About … il fotografo Giulio Brega
Giulio Brega, fotografo per passione e non per professione, nasce a Fabriano nel 1960 dove vive e lavora. Appena diplomato partecipa ad un corso di studi con il “Centro Studi Marche” di Senigallia, ottenendo il titolo di “Operatore di immagine”.
Dal 1987 al 1990 partecipa con successo a numerosi concorsi fotografici nazionali ed internazionali. Espone al Sicof di Milano e in altre collettive, collabora con riviste culturali, e pubblica alcune immagini su riviste specializzate. Dopo una lunga pausa, nel 2012 ricomincia a fotografare, a raccontare storie e a descrivere, attraverso le sue immagini, l’uomo in tutte le sue sfaccettature.
Dal 2013 al 2016 espone in diverse collettive e allestisce quattro mostre personali, due delle quali con il patrocinio della Fiaf, acronimo Federazione Italiana Associazioni Fotografiche. Alcune sue immagini sono state selezionate per “Annuario fotografico Fiaf” 2014/2015 e nel 2016 gli è stato assegnato il titolo “Autore dell’anno Fiaf Marche 2016”.
Lo scorso anno ha vinto la “7° edizione portfolio dello Strega 2016” con “Habana vieja” un portfolio di dodici immagini che racconta il cuore storico dell’Avana.

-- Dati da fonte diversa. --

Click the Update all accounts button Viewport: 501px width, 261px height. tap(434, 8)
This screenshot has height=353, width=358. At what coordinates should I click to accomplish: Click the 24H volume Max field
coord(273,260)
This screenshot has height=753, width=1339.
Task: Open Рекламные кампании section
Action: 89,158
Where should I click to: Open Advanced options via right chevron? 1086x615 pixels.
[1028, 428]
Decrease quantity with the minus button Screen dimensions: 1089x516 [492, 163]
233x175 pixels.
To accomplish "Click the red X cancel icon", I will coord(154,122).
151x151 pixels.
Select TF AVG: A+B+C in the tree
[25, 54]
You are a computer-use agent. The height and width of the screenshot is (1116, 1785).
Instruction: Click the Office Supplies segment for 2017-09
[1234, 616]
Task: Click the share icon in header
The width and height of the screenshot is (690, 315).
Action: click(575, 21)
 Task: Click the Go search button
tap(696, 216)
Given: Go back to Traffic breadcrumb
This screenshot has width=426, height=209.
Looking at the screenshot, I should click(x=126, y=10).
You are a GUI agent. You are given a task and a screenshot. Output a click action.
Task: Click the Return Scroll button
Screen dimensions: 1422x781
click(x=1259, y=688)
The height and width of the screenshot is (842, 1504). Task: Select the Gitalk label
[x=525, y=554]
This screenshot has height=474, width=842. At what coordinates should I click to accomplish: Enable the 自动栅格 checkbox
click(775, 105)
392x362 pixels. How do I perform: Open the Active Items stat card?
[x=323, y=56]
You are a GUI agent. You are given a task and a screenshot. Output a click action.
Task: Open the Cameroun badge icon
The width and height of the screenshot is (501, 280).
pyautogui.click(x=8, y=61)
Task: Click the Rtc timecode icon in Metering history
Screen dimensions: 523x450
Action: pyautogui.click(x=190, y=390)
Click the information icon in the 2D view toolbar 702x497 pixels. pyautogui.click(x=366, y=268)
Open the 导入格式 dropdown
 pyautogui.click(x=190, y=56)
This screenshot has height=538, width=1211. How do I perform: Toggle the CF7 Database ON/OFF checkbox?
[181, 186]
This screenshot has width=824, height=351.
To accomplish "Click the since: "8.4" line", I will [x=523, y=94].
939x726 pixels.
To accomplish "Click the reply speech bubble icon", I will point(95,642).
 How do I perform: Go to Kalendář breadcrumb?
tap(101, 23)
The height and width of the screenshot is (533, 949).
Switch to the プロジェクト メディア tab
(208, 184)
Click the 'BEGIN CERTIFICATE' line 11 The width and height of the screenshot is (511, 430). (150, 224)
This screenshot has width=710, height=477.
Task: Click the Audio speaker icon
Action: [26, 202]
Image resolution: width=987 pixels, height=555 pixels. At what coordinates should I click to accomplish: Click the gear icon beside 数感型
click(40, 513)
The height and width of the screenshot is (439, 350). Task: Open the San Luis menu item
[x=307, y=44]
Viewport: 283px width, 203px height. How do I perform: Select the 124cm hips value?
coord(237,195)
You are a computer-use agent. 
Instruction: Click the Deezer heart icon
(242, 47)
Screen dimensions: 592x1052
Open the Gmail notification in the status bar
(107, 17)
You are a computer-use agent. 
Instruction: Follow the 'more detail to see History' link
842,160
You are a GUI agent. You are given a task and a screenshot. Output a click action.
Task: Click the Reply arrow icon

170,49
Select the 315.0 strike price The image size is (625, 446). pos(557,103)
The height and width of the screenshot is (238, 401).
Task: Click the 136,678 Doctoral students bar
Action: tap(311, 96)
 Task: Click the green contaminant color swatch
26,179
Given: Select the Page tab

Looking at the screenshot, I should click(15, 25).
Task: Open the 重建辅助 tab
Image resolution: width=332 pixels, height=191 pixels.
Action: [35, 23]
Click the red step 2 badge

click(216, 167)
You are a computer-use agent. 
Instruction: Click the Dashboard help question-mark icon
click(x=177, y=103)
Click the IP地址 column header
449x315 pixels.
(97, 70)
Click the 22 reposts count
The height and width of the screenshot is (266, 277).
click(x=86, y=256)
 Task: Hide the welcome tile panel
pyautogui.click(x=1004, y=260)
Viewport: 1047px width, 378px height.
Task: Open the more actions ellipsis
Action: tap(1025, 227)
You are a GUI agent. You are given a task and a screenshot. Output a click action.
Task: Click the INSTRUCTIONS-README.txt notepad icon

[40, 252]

Un quartiere densamente popolato e ricco di atmosfera che contiene oltre 900 edifici storici dagli stili più variegati, dal barocco all’art deco, ma che cade letteralmente a pezzi ed è simbolo di un paese in ginocchio. Ha raggiunto questo ambìto traguardo grazie a tale motivazione: “Ogni città ha la sua anima e una sua atmosfera. E’ il racconto di una città lontana in una dimensione sospesa tra passato e presente. Si entra in spazi che sono rimasti immobili, come fissati nella memoria dei muri scrostati e dipinti. Una Avana che appare quasi aldilà del tempo, chiusa nel quadrato della visione fotografica e avvolta dai colori tenui della melanconia”.
“Frammenti di contemporaneità” è invece l’ultima mostra fotografica di Giulio Brega, esposta a Fabriano dal 30 gennaio al 16 febbraio 2016. Un racconto per immagini di due città agli antipodi, Londra e New Dehli. Frammenti di vite completamente differenti, di corpi in giacca e cravatta che transitano in maniera ordinata nel caos della metropoli occidentale, avvolti nelle loro solitudini e nella frenesia degli incalzanti ritmi di lavoro, contrapposti alla routine pittoresca e chiassosa del Chawri Bazar di New Dehli dove uomini di ogni età corrono incrociando le proprie strade, chi a piedi, chi in bicicletta, chi con carichi pesanti addosso.
Invitato da InArte, Giulio Brega racconta i suoi scatti il 15 gennaio al Museo della Carta di Fabriano.